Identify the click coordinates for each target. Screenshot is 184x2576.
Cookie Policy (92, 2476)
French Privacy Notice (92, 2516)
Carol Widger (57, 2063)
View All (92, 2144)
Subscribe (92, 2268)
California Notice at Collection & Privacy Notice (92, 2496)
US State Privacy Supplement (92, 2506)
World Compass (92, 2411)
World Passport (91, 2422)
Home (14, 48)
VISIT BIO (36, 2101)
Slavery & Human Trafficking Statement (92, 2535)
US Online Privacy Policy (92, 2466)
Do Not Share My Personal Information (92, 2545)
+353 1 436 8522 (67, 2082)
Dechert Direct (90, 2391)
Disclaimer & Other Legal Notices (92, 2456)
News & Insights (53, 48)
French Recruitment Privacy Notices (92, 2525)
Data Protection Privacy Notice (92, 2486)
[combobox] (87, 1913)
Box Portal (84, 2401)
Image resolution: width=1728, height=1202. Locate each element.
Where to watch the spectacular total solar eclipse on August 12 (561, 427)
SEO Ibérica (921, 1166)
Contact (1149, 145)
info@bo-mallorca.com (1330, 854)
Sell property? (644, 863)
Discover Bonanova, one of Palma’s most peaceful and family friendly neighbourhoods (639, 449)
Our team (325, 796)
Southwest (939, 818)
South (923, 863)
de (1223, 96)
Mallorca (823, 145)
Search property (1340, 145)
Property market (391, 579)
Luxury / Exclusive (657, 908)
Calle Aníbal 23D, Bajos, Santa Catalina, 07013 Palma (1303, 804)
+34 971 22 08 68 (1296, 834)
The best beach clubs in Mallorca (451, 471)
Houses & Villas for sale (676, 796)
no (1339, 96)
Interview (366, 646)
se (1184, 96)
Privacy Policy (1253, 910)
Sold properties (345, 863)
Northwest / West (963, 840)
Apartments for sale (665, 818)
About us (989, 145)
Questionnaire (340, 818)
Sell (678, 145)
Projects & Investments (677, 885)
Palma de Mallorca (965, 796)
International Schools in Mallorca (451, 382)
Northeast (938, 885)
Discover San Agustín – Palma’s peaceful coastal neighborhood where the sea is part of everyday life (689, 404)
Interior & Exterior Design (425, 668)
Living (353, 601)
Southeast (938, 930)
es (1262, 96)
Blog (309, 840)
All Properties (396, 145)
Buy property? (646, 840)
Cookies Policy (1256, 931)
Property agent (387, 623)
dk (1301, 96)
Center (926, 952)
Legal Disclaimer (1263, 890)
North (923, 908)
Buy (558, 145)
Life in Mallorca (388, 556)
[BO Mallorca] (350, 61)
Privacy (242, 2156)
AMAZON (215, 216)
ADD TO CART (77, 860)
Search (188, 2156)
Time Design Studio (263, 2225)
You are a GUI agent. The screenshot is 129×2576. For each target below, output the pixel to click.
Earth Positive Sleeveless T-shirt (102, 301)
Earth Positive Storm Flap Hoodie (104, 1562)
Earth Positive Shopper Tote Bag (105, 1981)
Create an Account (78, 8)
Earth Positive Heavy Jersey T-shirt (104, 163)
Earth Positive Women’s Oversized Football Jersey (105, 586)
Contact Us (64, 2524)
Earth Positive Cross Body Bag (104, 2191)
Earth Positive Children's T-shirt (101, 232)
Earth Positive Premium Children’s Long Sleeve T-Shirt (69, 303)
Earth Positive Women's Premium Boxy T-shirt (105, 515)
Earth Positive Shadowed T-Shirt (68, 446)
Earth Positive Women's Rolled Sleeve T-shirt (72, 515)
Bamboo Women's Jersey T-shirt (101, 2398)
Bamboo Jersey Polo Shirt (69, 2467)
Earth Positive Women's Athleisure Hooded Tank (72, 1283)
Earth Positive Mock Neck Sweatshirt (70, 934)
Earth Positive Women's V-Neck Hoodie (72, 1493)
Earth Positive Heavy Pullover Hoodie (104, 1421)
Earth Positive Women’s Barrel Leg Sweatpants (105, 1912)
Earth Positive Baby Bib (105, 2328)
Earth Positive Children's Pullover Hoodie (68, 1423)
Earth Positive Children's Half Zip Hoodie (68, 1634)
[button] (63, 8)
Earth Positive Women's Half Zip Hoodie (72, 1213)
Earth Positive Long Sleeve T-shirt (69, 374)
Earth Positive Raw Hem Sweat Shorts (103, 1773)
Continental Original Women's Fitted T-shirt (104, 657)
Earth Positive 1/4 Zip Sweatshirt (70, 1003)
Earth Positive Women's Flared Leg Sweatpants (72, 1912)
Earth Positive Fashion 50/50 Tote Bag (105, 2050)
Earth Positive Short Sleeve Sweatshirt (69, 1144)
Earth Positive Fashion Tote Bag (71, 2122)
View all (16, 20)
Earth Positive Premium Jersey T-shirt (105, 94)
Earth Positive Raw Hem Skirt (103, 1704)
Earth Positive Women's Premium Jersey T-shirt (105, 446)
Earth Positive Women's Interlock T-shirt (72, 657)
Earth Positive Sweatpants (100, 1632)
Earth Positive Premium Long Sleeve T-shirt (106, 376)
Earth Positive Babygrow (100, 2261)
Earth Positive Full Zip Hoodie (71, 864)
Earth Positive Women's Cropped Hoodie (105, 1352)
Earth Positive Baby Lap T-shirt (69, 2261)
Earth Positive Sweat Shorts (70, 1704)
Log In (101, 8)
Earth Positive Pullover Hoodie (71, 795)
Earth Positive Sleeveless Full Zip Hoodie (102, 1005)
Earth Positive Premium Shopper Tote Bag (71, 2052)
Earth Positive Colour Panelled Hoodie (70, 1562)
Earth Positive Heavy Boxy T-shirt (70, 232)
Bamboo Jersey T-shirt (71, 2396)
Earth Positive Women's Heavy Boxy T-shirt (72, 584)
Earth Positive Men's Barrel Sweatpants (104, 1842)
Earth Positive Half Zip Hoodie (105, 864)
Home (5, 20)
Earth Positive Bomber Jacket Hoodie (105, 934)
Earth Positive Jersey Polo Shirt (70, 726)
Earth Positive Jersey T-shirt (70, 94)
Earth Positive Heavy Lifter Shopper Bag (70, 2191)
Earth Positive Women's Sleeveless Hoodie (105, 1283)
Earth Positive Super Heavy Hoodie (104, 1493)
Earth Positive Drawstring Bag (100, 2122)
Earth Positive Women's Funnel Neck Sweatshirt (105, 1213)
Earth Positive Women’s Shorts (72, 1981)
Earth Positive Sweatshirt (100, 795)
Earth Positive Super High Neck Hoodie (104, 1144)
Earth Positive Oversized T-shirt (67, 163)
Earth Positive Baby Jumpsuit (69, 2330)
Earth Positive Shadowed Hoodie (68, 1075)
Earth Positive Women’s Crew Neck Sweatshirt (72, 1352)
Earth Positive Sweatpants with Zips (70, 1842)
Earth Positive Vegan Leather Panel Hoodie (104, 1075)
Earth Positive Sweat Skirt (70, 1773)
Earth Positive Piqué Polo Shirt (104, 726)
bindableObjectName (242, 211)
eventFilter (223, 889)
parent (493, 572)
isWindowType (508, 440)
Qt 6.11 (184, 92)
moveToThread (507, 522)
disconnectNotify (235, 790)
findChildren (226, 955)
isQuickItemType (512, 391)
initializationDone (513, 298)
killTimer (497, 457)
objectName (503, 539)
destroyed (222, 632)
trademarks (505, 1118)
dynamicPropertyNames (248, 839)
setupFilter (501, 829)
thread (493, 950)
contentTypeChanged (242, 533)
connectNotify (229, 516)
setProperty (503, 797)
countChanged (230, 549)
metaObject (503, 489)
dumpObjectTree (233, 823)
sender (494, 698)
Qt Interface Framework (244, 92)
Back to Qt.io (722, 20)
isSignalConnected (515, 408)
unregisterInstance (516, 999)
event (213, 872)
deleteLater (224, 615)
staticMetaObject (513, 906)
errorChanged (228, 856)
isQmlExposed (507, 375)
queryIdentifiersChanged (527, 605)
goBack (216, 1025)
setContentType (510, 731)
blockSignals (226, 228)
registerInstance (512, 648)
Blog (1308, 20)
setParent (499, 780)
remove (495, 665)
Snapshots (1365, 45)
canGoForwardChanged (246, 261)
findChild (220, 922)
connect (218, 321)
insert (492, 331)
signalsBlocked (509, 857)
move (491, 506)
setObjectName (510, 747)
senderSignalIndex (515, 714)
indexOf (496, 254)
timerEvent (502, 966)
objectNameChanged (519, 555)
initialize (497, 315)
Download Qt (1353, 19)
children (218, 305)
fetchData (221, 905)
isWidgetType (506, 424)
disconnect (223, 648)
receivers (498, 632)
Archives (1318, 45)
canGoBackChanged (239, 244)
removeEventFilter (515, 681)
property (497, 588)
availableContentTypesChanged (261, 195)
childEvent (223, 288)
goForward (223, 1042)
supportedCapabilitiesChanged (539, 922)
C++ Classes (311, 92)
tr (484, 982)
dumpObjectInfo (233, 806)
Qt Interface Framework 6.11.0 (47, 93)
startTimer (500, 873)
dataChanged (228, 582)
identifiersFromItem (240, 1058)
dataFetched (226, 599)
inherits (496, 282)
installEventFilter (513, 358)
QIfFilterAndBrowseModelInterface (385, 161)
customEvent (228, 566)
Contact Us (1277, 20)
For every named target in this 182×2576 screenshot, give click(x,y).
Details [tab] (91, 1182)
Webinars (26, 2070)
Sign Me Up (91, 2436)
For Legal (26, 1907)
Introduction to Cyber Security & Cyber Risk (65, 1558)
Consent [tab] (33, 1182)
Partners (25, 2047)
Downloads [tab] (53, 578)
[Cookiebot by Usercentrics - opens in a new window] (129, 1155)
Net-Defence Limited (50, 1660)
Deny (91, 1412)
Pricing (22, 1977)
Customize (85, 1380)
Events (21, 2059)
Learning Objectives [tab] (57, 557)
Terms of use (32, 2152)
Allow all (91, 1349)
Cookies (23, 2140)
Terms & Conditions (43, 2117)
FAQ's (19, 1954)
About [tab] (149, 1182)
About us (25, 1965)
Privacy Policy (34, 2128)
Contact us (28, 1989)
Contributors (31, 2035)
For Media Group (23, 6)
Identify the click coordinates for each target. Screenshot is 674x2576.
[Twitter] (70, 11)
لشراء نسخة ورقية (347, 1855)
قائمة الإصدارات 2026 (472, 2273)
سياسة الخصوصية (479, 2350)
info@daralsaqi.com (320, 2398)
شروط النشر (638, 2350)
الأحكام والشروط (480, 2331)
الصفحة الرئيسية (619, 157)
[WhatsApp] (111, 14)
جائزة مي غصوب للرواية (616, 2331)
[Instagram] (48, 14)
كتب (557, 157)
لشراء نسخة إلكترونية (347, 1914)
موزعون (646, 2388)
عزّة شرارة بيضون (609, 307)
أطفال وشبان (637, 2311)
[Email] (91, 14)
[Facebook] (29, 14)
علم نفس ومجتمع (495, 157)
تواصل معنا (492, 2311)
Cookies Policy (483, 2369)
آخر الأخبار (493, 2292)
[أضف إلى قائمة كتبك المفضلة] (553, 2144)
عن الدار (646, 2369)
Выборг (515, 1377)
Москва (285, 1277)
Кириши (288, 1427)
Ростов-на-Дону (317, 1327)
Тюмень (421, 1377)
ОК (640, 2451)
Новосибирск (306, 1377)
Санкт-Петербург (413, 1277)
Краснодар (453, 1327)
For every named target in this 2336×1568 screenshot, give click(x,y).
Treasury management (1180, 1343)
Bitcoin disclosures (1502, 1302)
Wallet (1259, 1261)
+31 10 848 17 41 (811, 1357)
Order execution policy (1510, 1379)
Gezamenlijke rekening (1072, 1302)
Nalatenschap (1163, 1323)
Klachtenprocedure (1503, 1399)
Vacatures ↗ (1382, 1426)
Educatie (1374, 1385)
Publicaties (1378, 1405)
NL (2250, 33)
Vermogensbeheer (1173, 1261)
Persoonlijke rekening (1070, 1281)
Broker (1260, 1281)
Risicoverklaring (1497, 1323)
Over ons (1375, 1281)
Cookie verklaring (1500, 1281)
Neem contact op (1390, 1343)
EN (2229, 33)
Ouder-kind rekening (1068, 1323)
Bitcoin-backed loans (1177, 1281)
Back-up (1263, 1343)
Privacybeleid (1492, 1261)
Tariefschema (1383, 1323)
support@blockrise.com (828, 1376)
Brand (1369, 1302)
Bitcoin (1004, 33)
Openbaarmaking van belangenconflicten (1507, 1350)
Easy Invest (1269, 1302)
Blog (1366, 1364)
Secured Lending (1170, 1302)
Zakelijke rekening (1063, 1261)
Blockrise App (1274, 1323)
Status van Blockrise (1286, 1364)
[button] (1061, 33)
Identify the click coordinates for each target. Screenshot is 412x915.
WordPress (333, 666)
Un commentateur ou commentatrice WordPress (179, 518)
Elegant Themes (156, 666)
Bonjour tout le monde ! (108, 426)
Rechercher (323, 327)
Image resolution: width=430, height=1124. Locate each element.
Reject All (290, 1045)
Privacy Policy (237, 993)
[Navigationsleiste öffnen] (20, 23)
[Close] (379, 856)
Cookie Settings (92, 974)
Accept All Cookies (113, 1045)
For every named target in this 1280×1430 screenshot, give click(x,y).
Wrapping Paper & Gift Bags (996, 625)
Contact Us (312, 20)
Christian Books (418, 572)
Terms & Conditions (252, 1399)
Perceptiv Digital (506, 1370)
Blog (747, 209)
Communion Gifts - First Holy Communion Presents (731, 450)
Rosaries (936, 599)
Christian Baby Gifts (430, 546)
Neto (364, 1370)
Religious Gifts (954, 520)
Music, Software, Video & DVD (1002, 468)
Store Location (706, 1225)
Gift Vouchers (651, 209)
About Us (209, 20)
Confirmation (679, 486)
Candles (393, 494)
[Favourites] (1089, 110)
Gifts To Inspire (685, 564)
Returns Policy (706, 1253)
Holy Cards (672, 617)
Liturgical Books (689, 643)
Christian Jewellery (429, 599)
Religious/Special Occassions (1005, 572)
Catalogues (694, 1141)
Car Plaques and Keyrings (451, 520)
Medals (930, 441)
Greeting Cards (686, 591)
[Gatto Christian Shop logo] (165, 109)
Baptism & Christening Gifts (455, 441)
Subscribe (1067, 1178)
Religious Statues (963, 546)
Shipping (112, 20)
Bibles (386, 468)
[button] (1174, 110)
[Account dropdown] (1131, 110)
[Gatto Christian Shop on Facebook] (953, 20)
──────────
Output only an exact transcription of the lines above from the one with "Where to watch" up to and including the one with "Earth Positive Shopper Tote Bag (105, 1981)".

Where to watch the spectacular total solar eclipse on August 12 (561, 427)
SEO Ibérica (921, 1166)
Contact (1149, 145)
info@bo-mallorca.com (1330, 854)
Sell property? (644, 863)
Discover Bonanova, one of Palma’s most peaceful and family friendly neighbourhoods (639, 449)
Our team (325, 796)
Southwest (939, 818)
South (923, 863)
de (1223, 96)
Mallorca (823, 145)
Search property (1340, 145)
Property market (391, 579)
Luxury / Exclusive (657, 908)
Calle Aníbal 23D, Bajos, Santa Catalina, 07013 Palma (1303, 804)
+34 971 22 08 68 (1296, 834)
The best beach clubs in Mallorca (451, 471)
Houses & Villas for sale (676, 796)
no (1339, 96)
Interview (366, 646)
se (1184, 96)
Privacy Policy (1253, 910)
Sold properties (345, 863)
Northwest / West (963, 840)
Apartments for sale (665, 818)
About us (989, 145)
Questionnaire (340, 818)
Sell (678, 145)
Projects & Investments (677, 885)
Palma de Mallorca (965, 796)
International Schools in Mallorca (451, 382)
Northeast (938, 885)
Discover San Agustín – Palma’s peaceful coastal neighborhood where the sea is part of everyday life (689, 404)
Interior & Exterior Design (425, 668)
Living (353, 601)
Southeast (938, 930)
es (1262, 96)
Blog (309, 840)
All Properties (396, 145)
Buy property? (646, 840)
Cookies Policy (1256, 931)
Property agent (387, 623)
dk (1301, 96)
Center (926, 952)
Legal Disclaimer (1263, 890)
North (923, 908)
Buy (558, 145)
Life in Mallorca (388, 556)
[BO Mallorca] (350, 61)
Privacy (242, 2156)
AMAZON (215, 216)
ADD TO CART (77, 860)
Search (188, 2156)
Time Design Studio (263, 2225)
You are a GUI agent. The screenshot is 129×2576. For each target below, output the pixel to click.
Earth Positive Sleeveless T-shirt (102, 301)
Earth Positive Storm Flap Hoodie (104, 1562)
Earth Positive Shopper Tote Bag (105, 1981)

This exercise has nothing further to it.